Ritika Chopra: How has your relationship with Kejriwal evolved?
It’s the same. We were together when we were activists. Today, I have respect for him as a CM. But we still eat together and our families spend time with each other.

Sandeep Singh: Some members have also been expelled due to disagreements.
If disagreements rise to such a level that nobody wants to agree, then separation is the only agreeable option. In the party, we share our viewpoints and after discussions someone or the other has to change theirs. But if someone cannot change their views, then it is good to disengage.

Rinku Ghosh: Education and public health are two important social issues but they don’t have saleability as a poll plank. Do you see that changing?
It happened in Delhi, but we have to test it outside Delhi. If you just talk about education, people will say that there are other issues that some other party has worked on. People like work that has been done; if the things we talk about have been implemented anywhere. In Punjab, people themselves say that there was a lot of work done on education in Delhi. I hope people remember that when they go out to vote. That’s AAP’s value addition to politics; today Congress also has to talk on education, even if they are not asking for votes on that issue. Education has come into the political discourse.

Rahul Sabharwal: Munawar Faruqui’s show was cancelled in Gurgaon, people are thrown in jail over Facebook posts. As a government, can you provide space for an artist to perform even if certain people disagree with him?
We did provide space to TM Krishna. We also started Awaam Ki Awaaz, where we invite people to express, through art, their dissent towards the government,
political system and society.

Rahul Sabharwal: Do you think there is a shrinking space for freedom of speech?
The problem is from both sides. We should learn from our families. If we don’t like something, we present our dissatisfaction delicately. The country and society are also like a larger family. Both the sides should understand, you can’t be upfront about everything but you cannot also silence dissenting voices. Every government should be large-hearted.

Mallica Joshi: Delhi MCD elections are coming in April-May. Can you stop the BJP from winning for the fourth time?
After five years, people have realised that we are result-oriented. Our biggest promise, among others, with respect to the MCD is that we will clean Delhi. People are ready to trust AAP.

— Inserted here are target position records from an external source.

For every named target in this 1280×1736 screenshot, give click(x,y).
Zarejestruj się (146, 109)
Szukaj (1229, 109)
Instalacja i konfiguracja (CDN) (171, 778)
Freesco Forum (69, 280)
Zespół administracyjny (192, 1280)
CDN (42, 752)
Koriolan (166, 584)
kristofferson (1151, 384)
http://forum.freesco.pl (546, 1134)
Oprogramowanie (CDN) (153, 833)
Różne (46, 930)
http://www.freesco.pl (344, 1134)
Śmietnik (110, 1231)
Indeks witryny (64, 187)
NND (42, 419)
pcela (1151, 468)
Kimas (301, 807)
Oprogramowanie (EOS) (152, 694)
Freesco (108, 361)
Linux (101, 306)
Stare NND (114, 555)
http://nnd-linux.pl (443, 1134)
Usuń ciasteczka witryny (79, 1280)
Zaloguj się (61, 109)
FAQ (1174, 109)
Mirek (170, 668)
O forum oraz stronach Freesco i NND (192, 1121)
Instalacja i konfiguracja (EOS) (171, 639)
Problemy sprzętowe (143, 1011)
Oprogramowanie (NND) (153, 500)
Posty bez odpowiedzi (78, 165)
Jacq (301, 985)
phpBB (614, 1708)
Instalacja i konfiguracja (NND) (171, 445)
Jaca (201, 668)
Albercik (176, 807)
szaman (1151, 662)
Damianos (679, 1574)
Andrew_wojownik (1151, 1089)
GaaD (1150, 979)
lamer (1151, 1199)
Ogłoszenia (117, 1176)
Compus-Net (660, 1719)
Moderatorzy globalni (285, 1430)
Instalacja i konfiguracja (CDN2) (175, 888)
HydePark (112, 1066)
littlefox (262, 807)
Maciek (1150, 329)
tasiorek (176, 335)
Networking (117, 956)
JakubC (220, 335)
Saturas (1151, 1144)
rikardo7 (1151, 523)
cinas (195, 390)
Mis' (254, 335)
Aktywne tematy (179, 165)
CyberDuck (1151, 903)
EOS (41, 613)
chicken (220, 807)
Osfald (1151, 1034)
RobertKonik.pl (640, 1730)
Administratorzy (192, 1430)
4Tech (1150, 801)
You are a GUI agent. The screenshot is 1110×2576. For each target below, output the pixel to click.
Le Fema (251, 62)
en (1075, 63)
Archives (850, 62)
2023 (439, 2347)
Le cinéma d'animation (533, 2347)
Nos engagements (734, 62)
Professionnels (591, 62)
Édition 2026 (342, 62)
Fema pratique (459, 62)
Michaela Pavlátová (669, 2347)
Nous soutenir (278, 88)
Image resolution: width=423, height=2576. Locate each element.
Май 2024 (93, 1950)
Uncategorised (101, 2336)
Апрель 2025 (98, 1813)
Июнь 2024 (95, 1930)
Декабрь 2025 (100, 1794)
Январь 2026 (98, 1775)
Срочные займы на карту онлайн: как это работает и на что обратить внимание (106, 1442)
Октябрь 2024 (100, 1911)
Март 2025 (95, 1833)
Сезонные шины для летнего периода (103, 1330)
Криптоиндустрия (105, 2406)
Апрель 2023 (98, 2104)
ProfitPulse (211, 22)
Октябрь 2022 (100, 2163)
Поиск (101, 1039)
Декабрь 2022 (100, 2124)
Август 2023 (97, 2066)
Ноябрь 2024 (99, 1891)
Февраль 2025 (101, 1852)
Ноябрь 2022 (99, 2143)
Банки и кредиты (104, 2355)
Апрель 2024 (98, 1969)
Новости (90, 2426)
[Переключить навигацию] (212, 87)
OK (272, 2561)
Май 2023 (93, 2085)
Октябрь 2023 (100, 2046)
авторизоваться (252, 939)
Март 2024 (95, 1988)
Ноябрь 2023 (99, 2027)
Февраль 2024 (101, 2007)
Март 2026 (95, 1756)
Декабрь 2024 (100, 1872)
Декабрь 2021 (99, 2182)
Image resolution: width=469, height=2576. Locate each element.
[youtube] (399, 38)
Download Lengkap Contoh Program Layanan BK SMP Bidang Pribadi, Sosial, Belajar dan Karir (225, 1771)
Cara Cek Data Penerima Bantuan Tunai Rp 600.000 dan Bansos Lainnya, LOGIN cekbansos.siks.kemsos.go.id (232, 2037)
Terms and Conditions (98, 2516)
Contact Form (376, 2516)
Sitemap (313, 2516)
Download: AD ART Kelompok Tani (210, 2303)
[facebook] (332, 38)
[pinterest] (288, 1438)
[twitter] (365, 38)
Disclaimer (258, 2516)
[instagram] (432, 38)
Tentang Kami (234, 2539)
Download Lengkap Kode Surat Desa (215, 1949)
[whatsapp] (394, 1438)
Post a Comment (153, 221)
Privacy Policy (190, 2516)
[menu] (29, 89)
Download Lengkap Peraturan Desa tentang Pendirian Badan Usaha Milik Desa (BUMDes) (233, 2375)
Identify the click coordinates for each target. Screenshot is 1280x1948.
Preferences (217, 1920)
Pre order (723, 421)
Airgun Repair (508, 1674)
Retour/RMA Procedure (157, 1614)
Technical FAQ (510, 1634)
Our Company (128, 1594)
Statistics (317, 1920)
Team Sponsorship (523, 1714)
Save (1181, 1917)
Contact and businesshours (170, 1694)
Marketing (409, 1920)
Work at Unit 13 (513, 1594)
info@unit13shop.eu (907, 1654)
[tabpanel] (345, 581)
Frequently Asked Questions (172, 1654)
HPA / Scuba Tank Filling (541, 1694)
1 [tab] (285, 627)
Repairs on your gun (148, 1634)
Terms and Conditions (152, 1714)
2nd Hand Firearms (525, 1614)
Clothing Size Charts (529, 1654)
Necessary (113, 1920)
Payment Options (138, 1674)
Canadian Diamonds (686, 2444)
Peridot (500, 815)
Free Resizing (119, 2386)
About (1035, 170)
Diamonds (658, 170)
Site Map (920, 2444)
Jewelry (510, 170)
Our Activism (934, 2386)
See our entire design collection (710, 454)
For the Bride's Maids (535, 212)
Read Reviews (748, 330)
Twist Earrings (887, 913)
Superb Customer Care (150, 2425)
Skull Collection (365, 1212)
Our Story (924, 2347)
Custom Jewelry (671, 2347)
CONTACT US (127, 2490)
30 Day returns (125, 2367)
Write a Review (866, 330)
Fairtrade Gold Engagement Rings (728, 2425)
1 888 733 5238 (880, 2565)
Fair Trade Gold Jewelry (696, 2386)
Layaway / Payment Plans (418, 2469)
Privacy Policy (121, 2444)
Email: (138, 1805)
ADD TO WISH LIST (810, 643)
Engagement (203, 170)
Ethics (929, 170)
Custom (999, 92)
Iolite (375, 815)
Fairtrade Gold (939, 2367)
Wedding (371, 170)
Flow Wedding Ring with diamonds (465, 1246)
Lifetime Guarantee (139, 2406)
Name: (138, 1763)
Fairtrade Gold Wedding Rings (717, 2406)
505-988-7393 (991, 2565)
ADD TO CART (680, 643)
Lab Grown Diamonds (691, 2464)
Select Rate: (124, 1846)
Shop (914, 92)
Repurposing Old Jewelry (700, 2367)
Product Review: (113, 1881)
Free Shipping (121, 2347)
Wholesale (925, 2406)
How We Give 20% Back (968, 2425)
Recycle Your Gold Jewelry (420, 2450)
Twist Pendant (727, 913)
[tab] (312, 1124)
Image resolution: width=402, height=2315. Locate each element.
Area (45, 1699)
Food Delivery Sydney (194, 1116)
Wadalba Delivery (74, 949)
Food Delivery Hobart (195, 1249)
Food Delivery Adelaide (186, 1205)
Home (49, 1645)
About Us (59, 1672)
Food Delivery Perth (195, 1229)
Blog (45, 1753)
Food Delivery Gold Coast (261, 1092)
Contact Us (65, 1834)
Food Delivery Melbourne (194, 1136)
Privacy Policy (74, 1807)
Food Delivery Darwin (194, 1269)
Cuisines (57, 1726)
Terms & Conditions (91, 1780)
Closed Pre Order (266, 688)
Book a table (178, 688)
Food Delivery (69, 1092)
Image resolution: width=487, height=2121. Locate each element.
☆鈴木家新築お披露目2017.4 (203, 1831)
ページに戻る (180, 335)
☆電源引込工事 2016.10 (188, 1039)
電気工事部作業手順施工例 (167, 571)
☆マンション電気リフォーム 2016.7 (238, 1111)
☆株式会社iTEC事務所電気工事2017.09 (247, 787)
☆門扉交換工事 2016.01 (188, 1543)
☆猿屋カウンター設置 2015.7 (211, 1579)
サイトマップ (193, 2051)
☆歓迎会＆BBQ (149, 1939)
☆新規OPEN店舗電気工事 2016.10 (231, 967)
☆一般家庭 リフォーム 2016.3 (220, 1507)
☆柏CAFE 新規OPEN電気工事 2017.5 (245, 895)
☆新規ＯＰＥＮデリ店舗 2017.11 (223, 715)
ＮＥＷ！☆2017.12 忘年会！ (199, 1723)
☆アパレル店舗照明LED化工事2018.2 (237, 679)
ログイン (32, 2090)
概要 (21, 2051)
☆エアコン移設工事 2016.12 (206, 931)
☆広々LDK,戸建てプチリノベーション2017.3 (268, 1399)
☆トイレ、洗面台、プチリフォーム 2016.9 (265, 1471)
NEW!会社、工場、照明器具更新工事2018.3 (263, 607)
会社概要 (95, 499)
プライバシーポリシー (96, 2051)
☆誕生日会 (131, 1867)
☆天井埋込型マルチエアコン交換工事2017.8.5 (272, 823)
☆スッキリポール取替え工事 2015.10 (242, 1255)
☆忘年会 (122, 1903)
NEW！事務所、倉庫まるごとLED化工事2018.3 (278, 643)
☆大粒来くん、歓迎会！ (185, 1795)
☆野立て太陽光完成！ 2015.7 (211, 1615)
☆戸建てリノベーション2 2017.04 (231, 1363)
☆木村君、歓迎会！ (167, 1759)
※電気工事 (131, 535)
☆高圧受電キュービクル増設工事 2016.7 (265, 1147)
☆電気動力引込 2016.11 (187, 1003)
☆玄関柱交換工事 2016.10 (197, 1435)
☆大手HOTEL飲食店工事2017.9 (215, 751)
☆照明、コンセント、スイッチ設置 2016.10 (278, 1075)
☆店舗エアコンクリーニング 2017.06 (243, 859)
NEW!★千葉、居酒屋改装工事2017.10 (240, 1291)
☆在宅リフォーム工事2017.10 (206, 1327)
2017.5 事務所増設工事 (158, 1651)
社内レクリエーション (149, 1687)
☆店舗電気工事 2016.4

Rahul Sabharwal: In the second wave, the hospitals were under tremendous stress. As Deputy CM, what was your experience and what were your learnings? Do we have adequate infrastructure?
There’s no ready-made answer for this. We were more equipped in 2021 when compared to 2020. But the problem is that we don’t know the scale (of the wave). We are working with the experts of the Government of India to set better targets.

Rahul Sabharwal: What about a booster shot?
I have no idea. The international consensus on a booster dose is also at a premature stage.

Abhinav Rajput: How do you respond to the criticism that AAP is not very vocal on minority issues?
That’s not the case. We oppose everything that we feel is wrong, from mob lynching to honour killing, and we will keep doing it. But we will do it in our words.